Given task 1: Rewrite the entries between the lines holding "Given: Choose draw X for Enosis vs Olympiakos" and "pos(892,181)", inclusive, as a Markdown table with the columns Row and Line, leaving out blank lines.

** START Document section **

One of its stars, Jennifer Connelly said Noah is “true to the spirit of the Bible.” Not surprisingly, though, the movie has drawn mixed reviews from religious quarters. Movie makers had wanted to get a papal blessing from Pope Francis, but fell short. Russell Crowe even sought a private meeting with the pope when he traveled to Vatican City, but was forced to settle for a seat in an “invitation-only” section at St. Peter’s Square. The pope arrived, offering a blessing to the small crowd, but not the movie. Indeed, the official Vatican spokesman said the pontiff would not watch the film.
Nonetheless, other religious leader have watched Noah and their opinions are raining day and night.Karen Cowell of the Hollywood Prayer Network said that the movie “tells a wonderful story” and but still puts across “major truths of God.” Charles Jenkins, pastor of Fellowship Missionary Baptist Church called it “a riveting blockbuster” and said that messages of “justice, mercy … and grace shine through.” Noah is “nothing short of fascinating,” said King’s College president, Greg Thornbury. “Deep and thoughtful,” added Erwin McManus, pastor of Mosaic Church.

** END Document section **
** START Provided records **

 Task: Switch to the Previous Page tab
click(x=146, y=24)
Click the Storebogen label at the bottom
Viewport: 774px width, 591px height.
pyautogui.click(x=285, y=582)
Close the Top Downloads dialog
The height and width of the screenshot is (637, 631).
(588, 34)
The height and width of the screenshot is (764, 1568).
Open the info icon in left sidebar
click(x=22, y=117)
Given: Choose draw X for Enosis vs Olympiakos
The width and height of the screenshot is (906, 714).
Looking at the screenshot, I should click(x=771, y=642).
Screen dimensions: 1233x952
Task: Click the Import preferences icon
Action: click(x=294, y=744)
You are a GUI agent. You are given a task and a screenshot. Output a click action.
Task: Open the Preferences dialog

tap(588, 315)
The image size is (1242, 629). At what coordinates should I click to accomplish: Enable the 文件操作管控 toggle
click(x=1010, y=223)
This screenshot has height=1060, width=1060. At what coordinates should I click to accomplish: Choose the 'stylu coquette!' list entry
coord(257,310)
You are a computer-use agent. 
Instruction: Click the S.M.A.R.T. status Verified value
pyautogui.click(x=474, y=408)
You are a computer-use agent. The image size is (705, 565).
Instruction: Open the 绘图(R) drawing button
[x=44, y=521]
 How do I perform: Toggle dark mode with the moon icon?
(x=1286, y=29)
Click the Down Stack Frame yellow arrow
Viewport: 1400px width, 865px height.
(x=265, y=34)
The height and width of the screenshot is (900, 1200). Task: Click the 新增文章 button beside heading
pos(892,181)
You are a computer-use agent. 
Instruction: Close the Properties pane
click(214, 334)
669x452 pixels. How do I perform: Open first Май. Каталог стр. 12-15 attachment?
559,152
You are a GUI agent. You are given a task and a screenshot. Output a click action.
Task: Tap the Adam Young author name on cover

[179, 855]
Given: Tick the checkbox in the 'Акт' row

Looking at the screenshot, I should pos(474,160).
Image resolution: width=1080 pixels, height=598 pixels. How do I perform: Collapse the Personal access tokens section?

** END Provided records **

Given task 2: Update the passage about the movie Noah between "One of its stars, Jennifer" and "watch the film.", inclusive, by putting "pope" in place of "pontiff".

Written solution 1:
| Row | Line |
|---|---|
| 1 | Given: Choose draw X for Enosis vs Olympiakos |
| 2 | The width and height of the screenshot is (906, 714). |
| 3 | Looking at the screenshot, I should click(x=771, y=642). |
| 4 | Screen dimensions: 1233x952 |
| 5 | Task: Click the Import preferences icon |
| 6 | Action: click(x=294, y=744) |
| 7 | You are a GUI agent. You are given a task and a screenshot. Output a click action. |
| 8 | Task: Open the Preferences dialog |
| 9 | tap(588, 315) |
| 10 | The image size is (1242, 629). At what coordinates should I click to accomplish: Enable the 文件操作管控 toggle |
| 11 | click(x=1010, y=223) |
| 12 | This screenshot has height=1060, width=1060. At what coordinates should I click to accomplish: Choose the 'stylu coquette!' list entry |
| 13 | coord(257,310) |
| 14 | You are a computer-use agent.  |
| 15 | Instruction: Click the S.M.A.R.T. status Verified value |
| 16 | pyautogui.click(x=474, y=408) |
| 17 | You are a computer-use agent. The image size is (705, 565). |
| 18 | Instruction: Open the 绘图(R) drawing button |
| 19 | [x=44, y=521] |
| 20 |  How do I perform: Toggle dark mode with the moon icon? |
| 21 | (x=1286, y=29) |
| 22 | Click the Down Stack Frame yellow arrow |
| 23 | Viewport: 1400px width, 865px height. |
| 24 | (x=265, y=34) |
| 25 | The height and width of the screenshot is (900, 1200). Task: Click the 新增文章 button beside heading |
| 26 | pos(892,181) |

Written solution 2:
One of its stars, Jennifer Connelly said Noah is “true to the spirit of the Bible.” Not surprisingly, though, the movie has drawn mixed reviews from religious quarters. Movie makers had wanted to get a papal blessing from Pope Francis, but fell short. Russell Crowe even sought a private meeting with the pope when he traveled to Vatican City, but was forced to settle for a seat in an “invitation-only” section at St. Peter’s Square. The pope arrived, offering a blessing to the small crowd, but not the movie. Indeed, the official Vatican spokesman said the pope would not watch the film.